=== Task requirements ===
Omit the pictures. Transcribe exactly the lines below, from the one with "This screenshot has width=681, height=680." up to and including the last.

[Stored data entries]
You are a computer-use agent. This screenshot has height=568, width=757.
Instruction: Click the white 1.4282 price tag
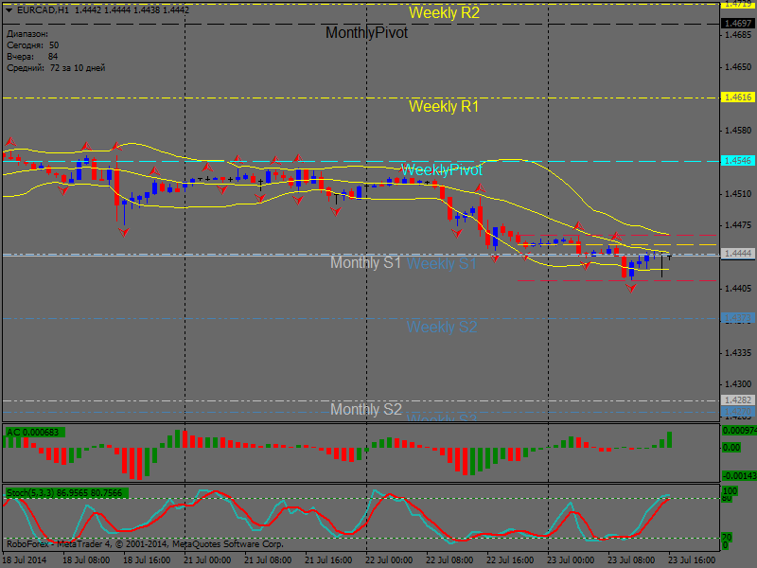[737, 400]
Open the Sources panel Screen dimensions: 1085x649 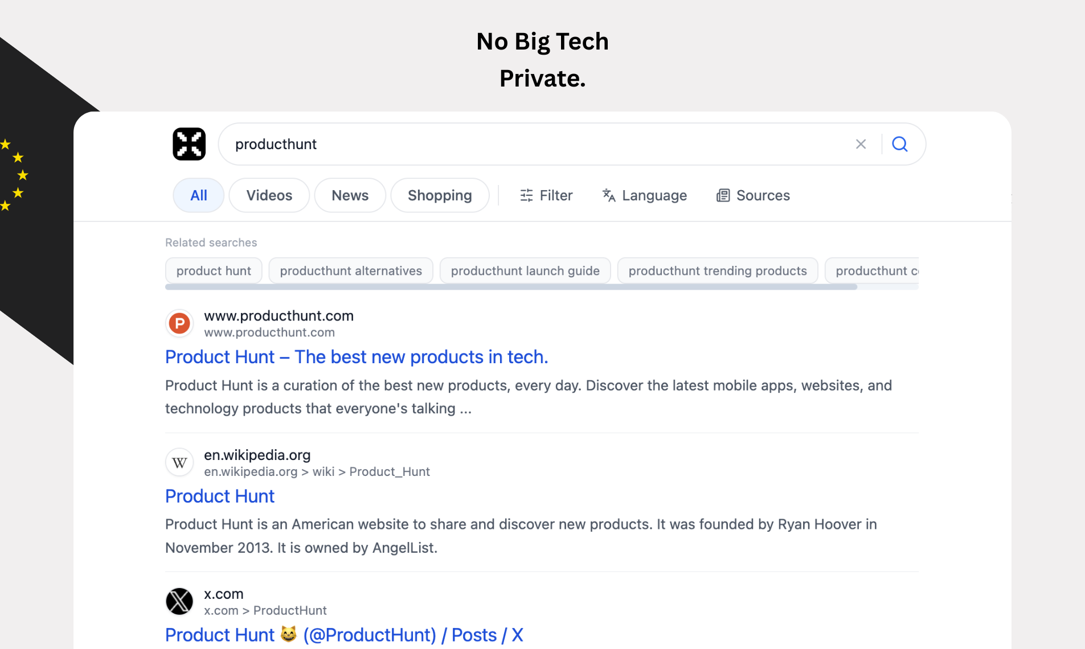pos(752,195)
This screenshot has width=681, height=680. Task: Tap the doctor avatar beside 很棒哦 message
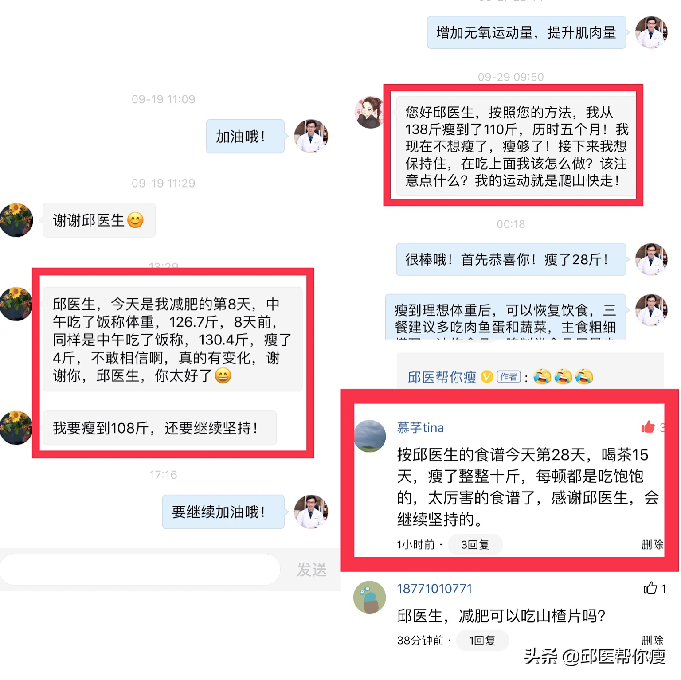(651, 259)
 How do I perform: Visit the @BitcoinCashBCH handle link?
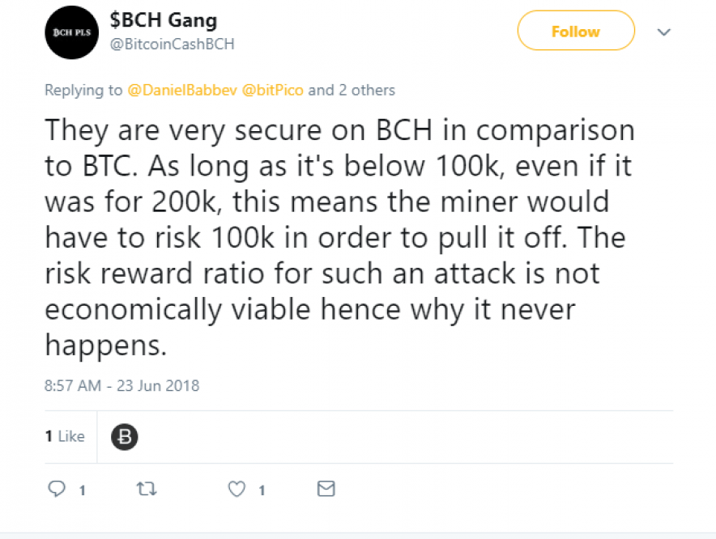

=== Reply ===
This screenshot has width=681, height=680. Task: Tap the doctor avatar beside 很棒哦 message
(651, 259)
 How do I perform: Visit the @BitcoinCashBCH handle link?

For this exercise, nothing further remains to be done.